Cuando se discute de pobreza, los gobiernos de turno se empeñan en mostrar todo lo bueno que hacen para paliarla y reducirla, mientras las oposiciones se cansan de denunciar la insensibilidad de los gobernantes. La realidad es que unos y otros tienen razón: los gobiernos hacen un enorme gasto social, pero los resultados son siempre magros.

Al cabo de doce años de populismo kirchnerista, durante los cuales nacieron la mayor parte de los planes sociales, la Asignación Universal por Hijo (AUH) y los subsidios a la demanda de energía y al transporte público, entre otros, el costo macroeconómico en términos de inflación y recesión que causó el financiamiento de tal gasto resultó mucho mayor que su utilidad para mejorar la situación de los más rezagados.

Los indicadores no lograron hacer caer la pobreza más que marginalmente del tozudo nivel de 30% en que parece estancada. Así como el cambio de gobierno y el ajuste de tarifas no la hicieron subir más que de manera marginal respecto de 2015.

De lo que se deriva que quizás el problema no esté tanto en el monto de las prestaciones sino en la utilidad del mecanismo utilizado. Resulta curioso que, a pesar de la contundencia de las cifras que gritan que el método no sirve, los gobiernos tiendan a repetirlo y a, inevitablemente, fracasar en su misión de reducir la pobreza.

El fracaso de la receta populista aplicada durante los doce años previos no pareció ser suficiente prueba de su inutilidad, pues el macrismo no sólo no la cambió sino que, incluso, la ha aumentado. Contra las predicciones agoreras de 2015, planes y beneficios sociales alcanzan ahora a más personas que en aquel momento. Eso sí: siguen siendo mayoritariamente administrados por los mismos líderes de las mismas organizaciones sociales que crecieron y pelecharon durante los años de kirchnerismo.

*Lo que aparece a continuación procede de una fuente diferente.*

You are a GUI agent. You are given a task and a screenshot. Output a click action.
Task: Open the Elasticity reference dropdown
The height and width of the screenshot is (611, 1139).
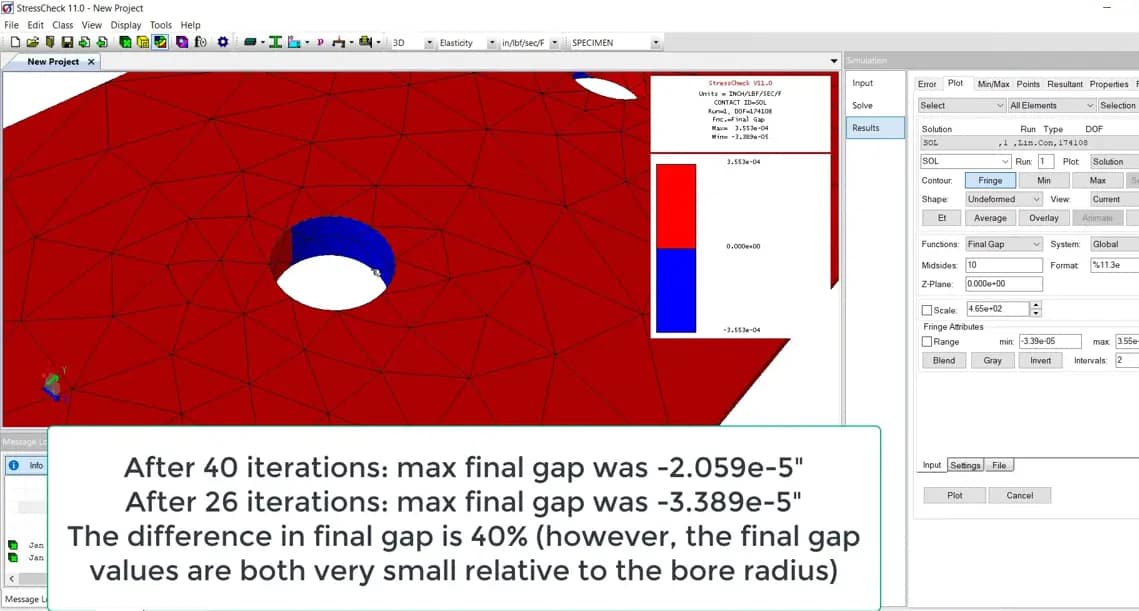click(x=465, y=42)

Sea por temor o por real voluntad de aplacar las urgencias de quienes sufren la pobreza, el estado sigue sin atacar la raíz del problema, ni toma un rol protagónico en el asunto, pues lo delega en dichos líderes sociales. Sigue gastando recursos en paliativos que acaban por crear en los beneficiarios la sensación de que sin subsidios quedaría en riesgo no sólo su supervivencia inmediata, sino también la de largo plazo.

Esto acaba por conformar un círculo vicioso en el que las urgencias sociales y las urgencias políticas se retroalimentan por medio de programas de asistencia social que aumentan la interdependencia entre estado y pobres, pero que no logran corregir la pobreza estructural.

Los planes sociales no han curado el problema de fondo de la pobreza sino que, por el contrario, parecen haber creado una especie de resignación en el Gobierno y en los pobres. Insisten con ellos pues suponen que el problema no tiene otro arreglo o porque, lo que sería más grave, se ha creado entre los líderes de esa masa de pobres subsidiada y el Gobierno una relación de interdependencia que acaba por ser conveniente para ambos, pero no para los pobres a los que todos declaman ayudar.

La cuestión es que existen mecanismos que han probado ser más eficientes para reducir la pobreza: muchos países de América Latina, incluyendo la mayoría de nuestros países limítrofes, lograron al cabo de muchos años de una política amistosa con las inversiones, y combatiendo la inflación con reglas claras, crecer y crear nuevos puestos de trabajo que absorbieron a muchos desempleados e incorporaron grandes cantidades de personas a la clase media.

A largo plazo, la estabilidad de precios y el crecimiento económico son las únicas vías eficientes y duraderas para combatir la pobreza. Entretanto, aunque sea imposible cortar de cuajo con los planes sociales, los subsidios o la AUH, se podría tratar de ser más creativos con la asistencia, comenzando por eliminar a los intermediarios de manera paulatina; por ejemplo, reemplazando planes sociales con planes de empleo, o con programas de acceso a la vivienda.

Este camino, quizás prolongado y poco práctico para las urgencias políticas, permitiría al estado retomar el rol protagónico que, por temor al conflicto, o por fascinación con el uso de los planes, ha delegado en líderes sociales a los que la erradicación de la pobreza, por definición, no les conviene.